[RECORDS FOR THIS TASK — start]

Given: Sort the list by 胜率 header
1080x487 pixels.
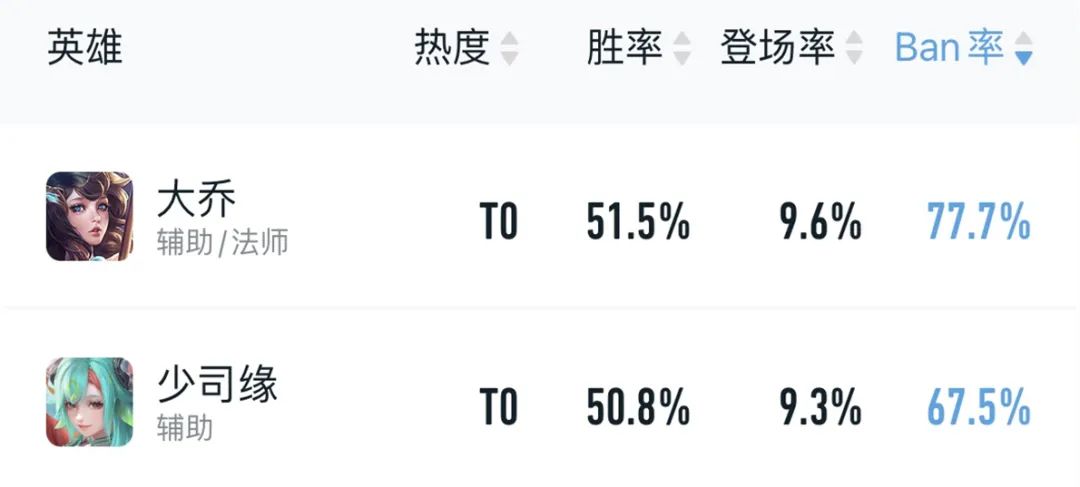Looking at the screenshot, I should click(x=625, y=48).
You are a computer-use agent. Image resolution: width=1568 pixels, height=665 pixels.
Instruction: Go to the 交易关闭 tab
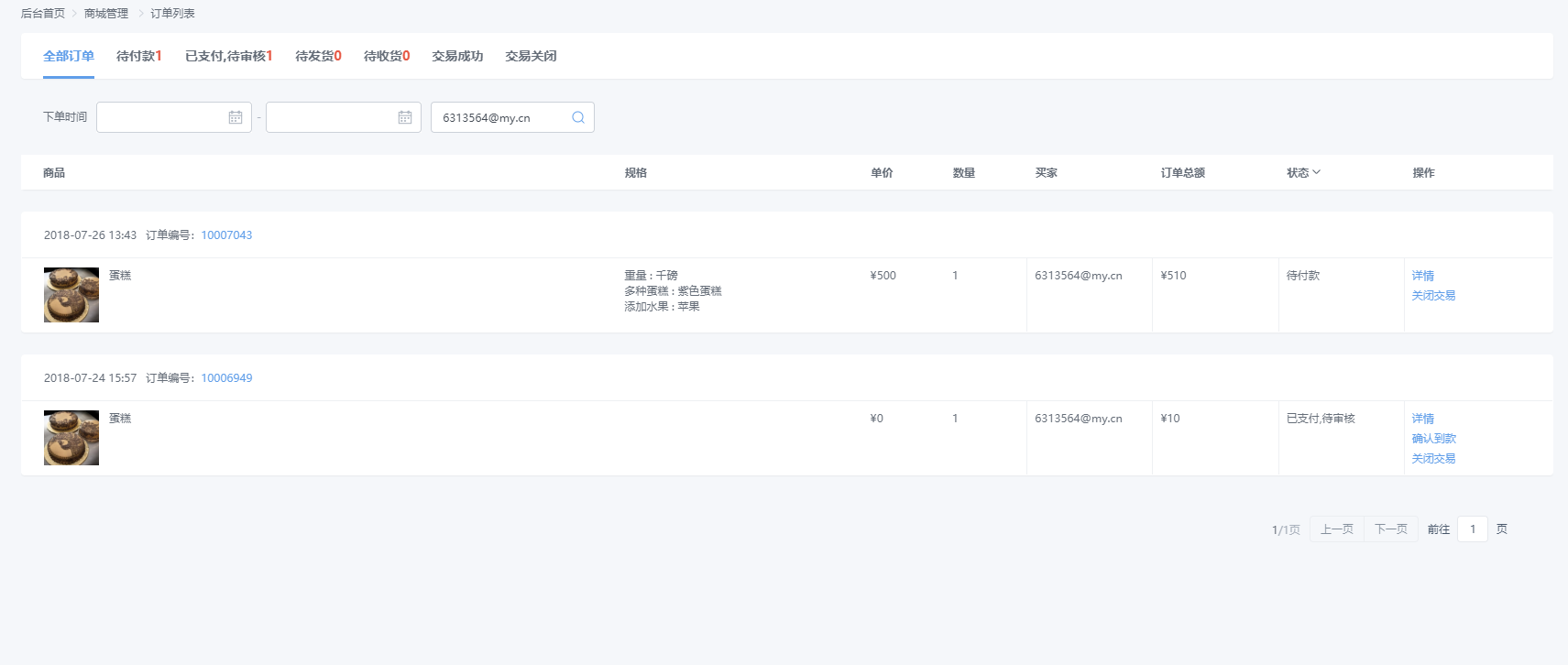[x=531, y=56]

[RECORDS FOR THIS TASK — finish]
[RECORDS FOR THIS TASK — start]

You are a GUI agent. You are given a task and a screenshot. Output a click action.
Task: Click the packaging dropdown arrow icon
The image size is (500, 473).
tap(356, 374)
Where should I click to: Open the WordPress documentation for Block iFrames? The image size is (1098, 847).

[RECORDS FOR THIS TASK — finish]
[RECORDS FOR THIS TASK — start]

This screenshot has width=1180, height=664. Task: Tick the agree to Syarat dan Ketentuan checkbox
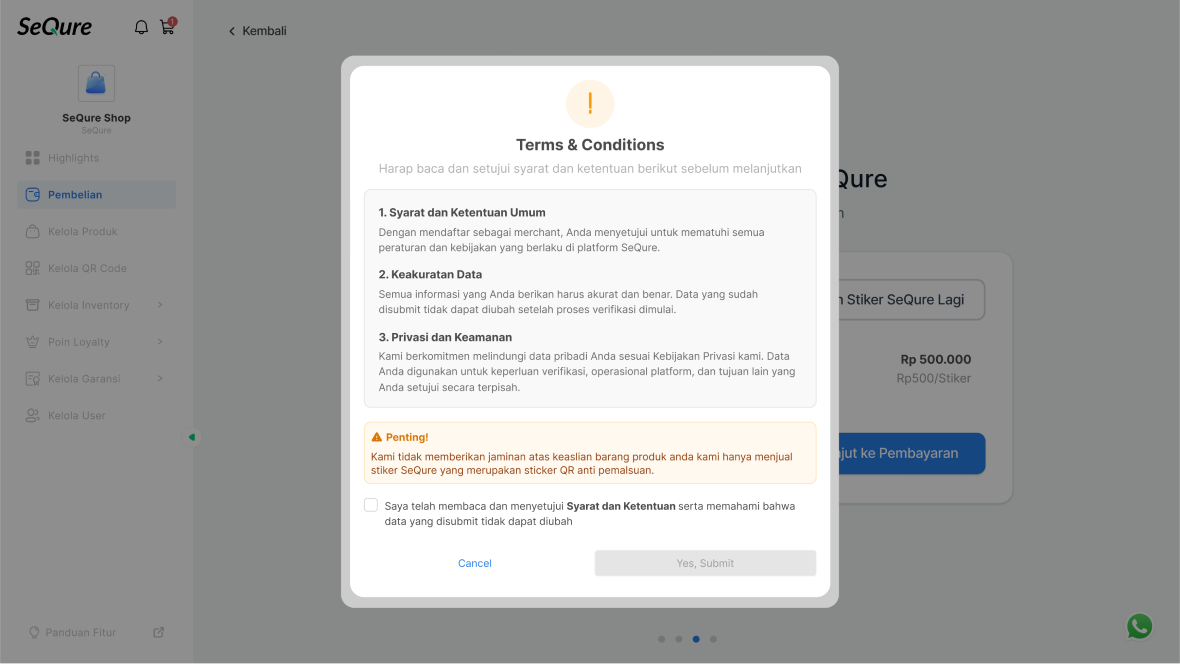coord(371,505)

[RECORDS FOR THIS TASK — finish]

= WHAT TO PRODUCE =
What are the lines of the data above that include the string "agent"? Copy them.

= TASK ANSWER =
You are a computer-use agent. Image resolution: width=1568 pixels, height=665 pixels.
You are a GUI agent. You are given a task and a screenshot. Output a click action.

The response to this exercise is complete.